Plate of Harcourts
Nineteen ninety-five is over, finished and substantially all but wasted in the effort to complete Paris-Brest-Paris. Led like lambs by a vague idea that it would be fun, we began carefree training and easily knocked off the 200 and 300. The 400 provided a feeling of accomplishment as McDonald's Golden Arches hove into view after 20 hours of Whidbey Island and return. My Clydesdale size meant saddle sores, no easy hills, extra food, and extra water, compensated for only slightly by the pull of gravity on the down slopes. The first 600 was a Rubicon and, once crossed, the PBP preparations began in earnest, with airline and van bookings made, PBP applications, hotel reservations, and the wait until June, July and August dragged by.
After the air travel, the pre-event days of pleasantries and plans with the BC group, the constant advice, the Pizza Hut salad bar, thick crust pizza specials, and the thieving gypsy kids, the start of the Paris-Brest-Paris at 10 pm on Monday night was spectacular.

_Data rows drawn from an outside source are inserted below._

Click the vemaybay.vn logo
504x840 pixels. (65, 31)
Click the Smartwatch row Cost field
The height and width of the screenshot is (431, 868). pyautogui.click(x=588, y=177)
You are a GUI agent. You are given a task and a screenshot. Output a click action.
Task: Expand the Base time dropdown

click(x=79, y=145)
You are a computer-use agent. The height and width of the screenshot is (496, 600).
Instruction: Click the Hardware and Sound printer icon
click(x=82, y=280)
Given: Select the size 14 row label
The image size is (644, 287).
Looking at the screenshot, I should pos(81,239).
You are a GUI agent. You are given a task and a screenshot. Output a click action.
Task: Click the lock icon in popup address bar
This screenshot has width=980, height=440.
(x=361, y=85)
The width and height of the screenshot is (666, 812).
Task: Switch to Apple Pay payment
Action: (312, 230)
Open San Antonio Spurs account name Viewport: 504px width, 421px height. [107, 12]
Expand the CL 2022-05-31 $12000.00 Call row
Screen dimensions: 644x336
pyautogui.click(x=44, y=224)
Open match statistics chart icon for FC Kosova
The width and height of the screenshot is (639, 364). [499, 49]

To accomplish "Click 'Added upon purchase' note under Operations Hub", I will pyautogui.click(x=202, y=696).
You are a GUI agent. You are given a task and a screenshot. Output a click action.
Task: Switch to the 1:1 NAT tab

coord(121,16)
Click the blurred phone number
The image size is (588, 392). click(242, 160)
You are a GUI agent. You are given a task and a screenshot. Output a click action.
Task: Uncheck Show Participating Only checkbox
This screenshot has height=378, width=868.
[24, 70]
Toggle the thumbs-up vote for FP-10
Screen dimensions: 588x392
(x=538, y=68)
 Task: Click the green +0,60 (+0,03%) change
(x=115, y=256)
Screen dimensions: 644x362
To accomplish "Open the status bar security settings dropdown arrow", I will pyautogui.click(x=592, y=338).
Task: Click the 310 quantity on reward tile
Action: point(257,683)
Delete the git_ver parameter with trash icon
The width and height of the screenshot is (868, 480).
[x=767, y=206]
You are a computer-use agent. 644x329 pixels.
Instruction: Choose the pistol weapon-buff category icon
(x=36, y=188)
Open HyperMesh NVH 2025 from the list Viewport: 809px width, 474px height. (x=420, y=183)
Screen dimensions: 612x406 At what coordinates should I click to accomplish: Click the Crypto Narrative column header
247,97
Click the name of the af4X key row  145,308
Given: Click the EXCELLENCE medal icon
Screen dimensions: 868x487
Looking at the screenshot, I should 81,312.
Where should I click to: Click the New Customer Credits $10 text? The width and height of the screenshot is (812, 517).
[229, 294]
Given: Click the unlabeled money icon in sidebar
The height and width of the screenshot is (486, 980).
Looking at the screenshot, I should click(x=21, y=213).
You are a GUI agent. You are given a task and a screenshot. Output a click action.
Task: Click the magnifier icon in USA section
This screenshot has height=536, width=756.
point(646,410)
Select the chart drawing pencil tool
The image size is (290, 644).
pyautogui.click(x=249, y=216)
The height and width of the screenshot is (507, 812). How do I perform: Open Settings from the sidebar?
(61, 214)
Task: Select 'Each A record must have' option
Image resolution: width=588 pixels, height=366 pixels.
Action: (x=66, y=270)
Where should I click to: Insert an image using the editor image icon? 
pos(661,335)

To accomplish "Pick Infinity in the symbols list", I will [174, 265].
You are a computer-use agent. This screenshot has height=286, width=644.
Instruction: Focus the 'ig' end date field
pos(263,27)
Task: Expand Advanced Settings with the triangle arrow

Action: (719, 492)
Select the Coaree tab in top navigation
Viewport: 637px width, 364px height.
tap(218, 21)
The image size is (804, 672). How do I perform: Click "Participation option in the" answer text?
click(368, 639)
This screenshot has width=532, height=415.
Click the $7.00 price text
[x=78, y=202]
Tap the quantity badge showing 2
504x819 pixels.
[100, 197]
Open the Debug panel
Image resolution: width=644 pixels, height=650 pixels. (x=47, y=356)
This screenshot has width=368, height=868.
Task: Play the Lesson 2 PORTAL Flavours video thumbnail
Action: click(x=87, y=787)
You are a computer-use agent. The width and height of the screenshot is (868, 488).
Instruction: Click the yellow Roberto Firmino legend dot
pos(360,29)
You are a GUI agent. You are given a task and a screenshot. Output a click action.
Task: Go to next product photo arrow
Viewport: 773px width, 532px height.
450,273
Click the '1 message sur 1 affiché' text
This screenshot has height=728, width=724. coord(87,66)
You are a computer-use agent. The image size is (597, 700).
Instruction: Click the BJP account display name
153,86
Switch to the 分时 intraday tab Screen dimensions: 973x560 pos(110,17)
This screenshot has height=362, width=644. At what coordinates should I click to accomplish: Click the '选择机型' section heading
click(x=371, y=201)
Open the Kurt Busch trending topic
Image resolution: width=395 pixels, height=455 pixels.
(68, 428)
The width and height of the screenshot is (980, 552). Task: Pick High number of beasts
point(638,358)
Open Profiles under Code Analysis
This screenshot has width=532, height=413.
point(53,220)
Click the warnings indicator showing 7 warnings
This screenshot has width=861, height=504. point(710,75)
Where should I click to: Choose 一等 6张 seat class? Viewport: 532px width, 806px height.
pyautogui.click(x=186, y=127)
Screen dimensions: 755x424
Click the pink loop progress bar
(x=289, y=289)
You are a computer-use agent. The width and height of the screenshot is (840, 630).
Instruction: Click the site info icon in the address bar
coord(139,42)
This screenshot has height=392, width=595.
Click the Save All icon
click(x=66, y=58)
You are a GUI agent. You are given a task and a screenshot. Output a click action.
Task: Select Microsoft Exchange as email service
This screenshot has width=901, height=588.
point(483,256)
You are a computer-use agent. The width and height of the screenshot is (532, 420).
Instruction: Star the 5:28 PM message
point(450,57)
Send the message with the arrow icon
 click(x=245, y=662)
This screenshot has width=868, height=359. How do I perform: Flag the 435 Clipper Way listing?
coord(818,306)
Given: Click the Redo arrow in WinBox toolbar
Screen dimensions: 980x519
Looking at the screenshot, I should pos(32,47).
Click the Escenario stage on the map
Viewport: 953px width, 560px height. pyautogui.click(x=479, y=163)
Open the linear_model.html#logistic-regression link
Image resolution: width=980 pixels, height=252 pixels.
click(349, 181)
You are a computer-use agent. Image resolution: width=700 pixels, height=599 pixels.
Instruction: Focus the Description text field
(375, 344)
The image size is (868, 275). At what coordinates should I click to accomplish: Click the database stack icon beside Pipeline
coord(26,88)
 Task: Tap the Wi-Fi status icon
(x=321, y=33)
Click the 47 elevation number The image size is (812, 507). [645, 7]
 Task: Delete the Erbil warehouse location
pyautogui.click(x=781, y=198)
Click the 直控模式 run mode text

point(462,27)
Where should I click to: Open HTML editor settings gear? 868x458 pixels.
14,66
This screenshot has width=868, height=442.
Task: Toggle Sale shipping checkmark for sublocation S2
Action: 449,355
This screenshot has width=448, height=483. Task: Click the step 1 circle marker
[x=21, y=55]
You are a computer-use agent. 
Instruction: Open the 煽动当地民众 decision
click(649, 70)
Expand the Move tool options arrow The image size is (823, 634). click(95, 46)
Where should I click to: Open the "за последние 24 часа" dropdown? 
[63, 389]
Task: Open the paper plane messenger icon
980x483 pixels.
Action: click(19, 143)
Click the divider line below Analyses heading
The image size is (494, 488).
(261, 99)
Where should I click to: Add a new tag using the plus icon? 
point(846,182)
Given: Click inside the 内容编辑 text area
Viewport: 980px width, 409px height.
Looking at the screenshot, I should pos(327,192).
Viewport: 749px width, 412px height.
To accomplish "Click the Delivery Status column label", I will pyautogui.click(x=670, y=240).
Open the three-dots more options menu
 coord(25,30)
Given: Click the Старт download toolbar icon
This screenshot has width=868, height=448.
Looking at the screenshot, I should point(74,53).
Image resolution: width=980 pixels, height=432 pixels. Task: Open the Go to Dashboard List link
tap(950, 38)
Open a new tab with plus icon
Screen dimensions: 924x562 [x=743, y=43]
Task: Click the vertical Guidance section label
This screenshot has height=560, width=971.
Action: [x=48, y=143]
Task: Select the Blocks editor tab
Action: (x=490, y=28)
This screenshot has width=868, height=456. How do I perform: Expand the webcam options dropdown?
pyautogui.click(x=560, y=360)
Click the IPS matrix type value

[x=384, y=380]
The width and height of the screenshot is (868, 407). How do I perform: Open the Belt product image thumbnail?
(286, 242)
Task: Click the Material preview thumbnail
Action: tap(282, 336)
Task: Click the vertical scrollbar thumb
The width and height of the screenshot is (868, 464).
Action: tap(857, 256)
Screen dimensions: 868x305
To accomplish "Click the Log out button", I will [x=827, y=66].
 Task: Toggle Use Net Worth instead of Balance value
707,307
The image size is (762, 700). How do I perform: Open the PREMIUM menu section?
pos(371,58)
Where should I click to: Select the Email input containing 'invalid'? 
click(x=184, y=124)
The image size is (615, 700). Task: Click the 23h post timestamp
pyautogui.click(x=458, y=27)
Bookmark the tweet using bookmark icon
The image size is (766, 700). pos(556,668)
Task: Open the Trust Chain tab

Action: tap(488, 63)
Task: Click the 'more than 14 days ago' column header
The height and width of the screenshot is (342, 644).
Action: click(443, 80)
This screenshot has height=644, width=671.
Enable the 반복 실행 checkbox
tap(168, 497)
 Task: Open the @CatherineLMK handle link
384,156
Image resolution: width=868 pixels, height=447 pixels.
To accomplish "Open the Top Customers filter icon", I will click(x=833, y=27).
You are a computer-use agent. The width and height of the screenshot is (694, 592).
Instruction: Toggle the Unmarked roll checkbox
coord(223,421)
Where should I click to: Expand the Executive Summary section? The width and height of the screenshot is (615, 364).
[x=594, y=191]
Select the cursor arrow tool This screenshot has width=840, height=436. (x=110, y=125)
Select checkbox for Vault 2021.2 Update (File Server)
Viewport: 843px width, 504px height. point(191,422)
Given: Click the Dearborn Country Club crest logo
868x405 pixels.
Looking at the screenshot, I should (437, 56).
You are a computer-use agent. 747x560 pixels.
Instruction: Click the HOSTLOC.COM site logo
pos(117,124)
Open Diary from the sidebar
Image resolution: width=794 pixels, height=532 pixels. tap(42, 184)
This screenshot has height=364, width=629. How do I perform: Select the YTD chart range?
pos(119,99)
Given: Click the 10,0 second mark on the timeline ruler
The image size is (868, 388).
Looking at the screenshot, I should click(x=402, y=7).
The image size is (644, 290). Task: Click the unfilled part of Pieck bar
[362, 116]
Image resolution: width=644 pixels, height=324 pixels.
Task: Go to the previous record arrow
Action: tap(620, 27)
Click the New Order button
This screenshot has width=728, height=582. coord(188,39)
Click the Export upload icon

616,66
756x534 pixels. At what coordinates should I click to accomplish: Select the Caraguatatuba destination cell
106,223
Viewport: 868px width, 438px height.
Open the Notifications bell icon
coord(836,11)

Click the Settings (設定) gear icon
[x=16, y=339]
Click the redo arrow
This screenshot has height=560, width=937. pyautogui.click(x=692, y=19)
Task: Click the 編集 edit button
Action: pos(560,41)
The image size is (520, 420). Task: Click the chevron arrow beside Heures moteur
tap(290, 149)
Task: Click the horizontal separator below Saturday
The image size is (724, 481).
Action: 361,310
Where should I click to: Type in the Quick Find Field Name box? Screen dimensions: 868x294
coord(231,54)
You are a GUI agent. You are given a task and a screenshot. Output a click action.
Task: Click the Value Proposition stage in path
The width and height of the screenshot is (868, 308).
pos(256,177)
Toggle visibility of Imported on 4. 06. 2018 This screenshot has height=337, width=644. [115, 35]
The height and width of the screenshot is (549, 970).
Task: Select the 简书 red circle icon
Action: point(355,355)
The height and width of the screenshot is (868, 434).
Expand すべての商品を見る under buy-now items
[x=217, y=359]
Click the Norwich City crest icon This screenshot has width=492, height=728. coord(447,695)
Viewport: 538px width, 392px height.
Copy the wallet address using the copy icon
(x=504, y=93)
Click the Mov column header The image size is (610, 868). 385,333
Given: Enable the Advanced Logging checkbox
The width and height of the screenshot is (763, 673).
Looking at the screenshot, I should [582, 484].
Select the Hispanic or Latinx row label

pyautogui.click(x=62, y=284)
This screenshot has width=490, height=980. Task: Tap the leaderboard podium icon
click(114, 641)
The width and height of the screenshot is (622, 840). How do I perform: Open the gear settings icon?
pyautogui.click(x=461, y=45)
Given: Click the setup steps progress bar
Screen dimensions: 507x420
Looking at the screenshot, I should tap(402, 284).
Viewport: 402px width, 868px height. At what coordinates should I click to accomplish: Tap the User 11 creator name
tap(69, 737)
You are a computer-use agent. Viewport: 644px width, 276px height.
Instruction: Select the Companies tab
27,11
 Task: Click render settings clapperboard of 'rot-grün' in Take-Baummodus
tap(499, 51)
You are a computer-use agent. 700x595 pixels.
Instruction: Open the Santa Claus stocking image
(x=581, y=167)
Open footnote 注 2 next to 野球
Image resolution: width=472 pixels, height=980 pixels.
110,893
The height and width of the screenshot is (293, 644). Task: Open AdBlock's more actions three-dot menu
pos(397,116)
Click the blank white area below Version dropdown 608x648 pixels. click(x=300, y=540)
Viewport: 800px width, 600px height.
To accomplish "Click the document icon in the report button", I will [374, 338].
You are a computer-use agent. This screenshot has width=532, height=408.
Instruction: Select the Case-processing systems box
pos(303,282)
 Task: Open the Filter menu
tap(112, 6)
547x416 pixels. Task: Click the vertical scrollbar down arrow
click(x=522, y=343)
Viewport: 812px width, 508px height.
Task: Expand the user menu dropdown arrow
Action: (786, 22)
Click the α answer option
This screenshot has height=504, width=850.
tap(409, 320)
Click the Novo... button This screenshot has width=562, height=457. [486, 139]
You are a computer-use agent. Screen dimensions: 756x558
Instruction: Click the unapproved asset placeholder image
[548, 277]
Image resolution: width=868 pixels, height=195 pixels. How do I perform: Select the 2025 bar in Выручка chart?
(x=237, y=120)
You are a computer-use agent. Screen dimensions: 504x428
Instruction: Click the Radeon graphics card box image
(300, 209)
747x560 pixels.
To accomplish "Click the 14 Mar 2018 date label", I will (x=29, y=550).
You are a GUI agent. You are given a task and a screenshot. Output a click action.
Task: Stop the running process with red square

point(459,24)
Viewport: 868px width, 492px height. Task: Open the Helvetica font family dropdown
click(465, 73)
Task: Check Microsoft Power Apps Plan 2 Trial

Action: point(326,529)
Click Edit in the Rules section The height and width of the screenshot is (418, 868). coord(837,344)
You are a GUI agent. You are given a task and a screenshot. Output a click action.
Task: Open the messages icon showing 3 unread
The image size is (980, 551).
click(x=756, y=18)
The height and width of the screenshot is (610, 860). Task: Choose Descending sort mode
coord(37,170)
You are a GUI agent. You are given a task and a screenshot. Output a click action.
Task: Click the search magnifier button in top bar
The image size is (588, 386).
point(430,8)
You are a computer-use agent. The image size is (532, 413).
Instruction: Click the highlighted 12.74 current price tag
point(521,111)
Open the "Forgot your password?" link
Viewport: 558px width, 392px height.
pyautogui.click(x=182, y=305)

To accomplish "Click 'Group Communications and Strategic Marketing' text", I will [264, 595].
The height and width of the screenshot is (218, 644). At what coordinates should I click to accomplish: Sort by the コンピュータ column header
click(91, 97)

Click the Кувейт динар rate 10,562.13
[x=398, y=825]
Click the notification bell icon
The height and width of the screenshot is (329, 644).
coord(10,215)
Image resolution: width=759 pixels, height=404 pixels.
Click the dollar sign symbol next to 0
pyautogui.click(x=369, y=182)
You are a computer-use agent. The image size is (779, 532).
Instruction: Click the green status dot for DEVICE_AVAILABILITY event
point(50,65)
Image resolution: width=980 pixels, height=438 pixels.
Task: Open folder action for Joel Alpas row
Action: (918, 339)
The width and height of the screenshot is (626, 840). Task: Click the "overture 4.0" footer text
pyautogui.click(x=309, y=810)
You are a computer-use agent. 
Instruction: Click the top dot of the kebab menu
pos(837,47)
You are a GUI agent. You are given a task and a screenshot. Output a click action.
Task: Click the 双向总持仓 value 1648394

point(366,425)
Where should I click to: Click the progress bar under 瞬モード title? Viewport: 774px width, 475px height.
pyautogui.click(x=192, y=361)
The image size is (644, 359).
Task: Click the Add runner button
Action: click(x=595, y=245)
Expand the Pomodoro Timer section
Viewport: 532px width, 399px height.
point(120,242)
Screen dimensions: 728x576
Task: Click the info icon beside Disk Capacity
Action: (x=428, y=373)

Within the second wave of 750 riders, we were soon centred in a rolling, unending snake of lights stretching over both horizons. Perfect temperature, a wind from the side, adrenalin on the ups, and gravity on the downs made it a magical night unlikely to be repeated. Helmet lights made it easy to keep track of riding companions and camaraderie made it easy to put a big dent in the first stretch of miles.
The first control stop was welcomed as an opportunity to get water and sample the cuisine. This, the only long line up of the ride, was capped with a heaping plate of mashed potatoes and haricot vert (green beans) christened then and now forever known as Harcourts. The sweet little old "Lady of the Legion" tracked me down in the dining room to give me my Harcourts, fresh from the kitchen.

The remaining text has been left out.